刀の評価
幻影が消え、世界に常識が戻ってくる。
後には、元の子猫が残されているだけ。
「ふぅ……」
知らず知らず、胸に溜まっていた息を深くゆっくりと吐き出す。
先日、感知したほどではないが、強力な霊力を放っていた存在が消えた事で、緊張の糸が切れたのだ。
子猫は呑気に欠伸をして、前足で顔を洗っている。
演技ではなさそうだ。
どうやら、完全に去ったらしい。
「して、どうじゃ?」
今この場で造られた霊刀を見ている義景に、竜介は訊ねる。
膨大な霊力を使用していた事は分かるが、見ただけで術式を理解できるほど、彼は博識ではない。
加えて言えば、一切の道具類を使わず、術のみに頼って霊刀を作成するなど、見た事どころか聞いた事すらない。
それ故に、現時点ではどの程度の物が出来たか分からない。
分からない事は、素直に訊ねるに限る。
そうと考え、問いかけたのだが、義景は反応しない。
じっと刀を見つめ、固まっている。
「おい」
再度の呼びかけ。
しかし、やはり何も答えない。
「おい、義景!」
「んお!? な、なんじゃい、クソガキ!」
「何だ、ではないわ! どうなのか、と訊いておる!」
「ああ、これか……」
霊刀を持ち上げ、一瞥する。
「刀としての出来は、まぁまぁ程度じゃの。
業物とは呼べんが、数打ち品としてなら合格という所じゃろう」
「それで? 霊刀として、術具としてはどうなのじゃ?」
「…………」
義景は無言になる。
そして、周囲を見回し、部屋に飾られていた一本の刀を見つける。
それは、見栄えが良いばかりで大した力はないが、それでも業物と呼べる程度の代物である。
「おい」
無言で近付いてそれを取り上げる義景。
それを宙に放ると、柄も何も付いていない、剥き出しの刃を一閃させる。
義景は、刀鍛冶であって剣士ではない。
刃を扱う者として、多少の心得はあるものの、達人には程遠い。
であれば。
結果は適当に弾き飛ばして、それで終わりの筈だ。
筈だった。
響いたのは、カツッ、という軽い音。
放られた刀は、鞘ごと真っ二つになって落ちてしまった。
「と、まぁ、こんな具合じゃ」
「テメェ、何してやがる!」
一応は値打品である。
あまり裕福な訳ではない草薙家にとって、使い捨てるには勿体無さ過ぎる価値がある。
それを真っ二つにしてくれた義景に激昂する竜介だ。
「ええい、やかましいわ!
これに比べれば、そんなもん、ゴミみたいなもんじゃ!」
義景は叫び返し、霊刀を掲げて見せる。
「良いか、小僧!
これは二流品じゃ! 刃として優れているとは言い難い!
にもかかわらず、これじゃぞ!?
何らかの加護が施されておる!
人の身で! しかも、あの一瞬でそれを付与したのじゃ!
術具としては一級品どころではないわ!
神器と呼んでも何の違和もないぞ!」
「そ、それほどなのか?」
「ああ、そうじゃ。はっきり言うぞ。
小僧、おぬしの腰にある物よりも上じゃぞ」
竜介の腰にあるそれは、草薙の家に古くから伝わる一振りだ。
天照大御神の加護を受けて作成されたとされる品であり、末席とはいえ、神器として認められている。

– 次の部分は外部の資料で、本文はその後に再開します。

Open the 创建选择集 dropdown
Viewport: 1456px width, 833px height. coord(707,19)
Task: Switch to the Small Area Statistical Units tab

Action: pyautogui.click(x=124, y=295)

火の術式と相性が良く、熟練者ならば鋼鉄の塊さえ、易々と溶かし切る事が出来る物である。
それを超える品だという。
しかも、それは出来の悪い適当な鉄を使って、僅か一時間程度で作成された物である。
尋常ならざる事である。
「小僧。
あれが何者か知らぬ。
何の為に力を見せたのかも知らぬ。
だが、悪い事は言わぬ。
絶対に敵対するような事をするでないぞ。
さもなくば、神器で身を固めた神話の軍勢を相手にする事となるぞ」
「……ああ、分かった。もう下がって良いぞ」
疲れたように腰を下ろしながら、許可を出すとさっさと出ていこうとする義景。
その手には、霊刀が握られたままだった。
「待て。それは置いていけ」
「…………」
一瞬だけ停止する義景。
しかし、直後、霊刀を持ったまま走って逃げだした。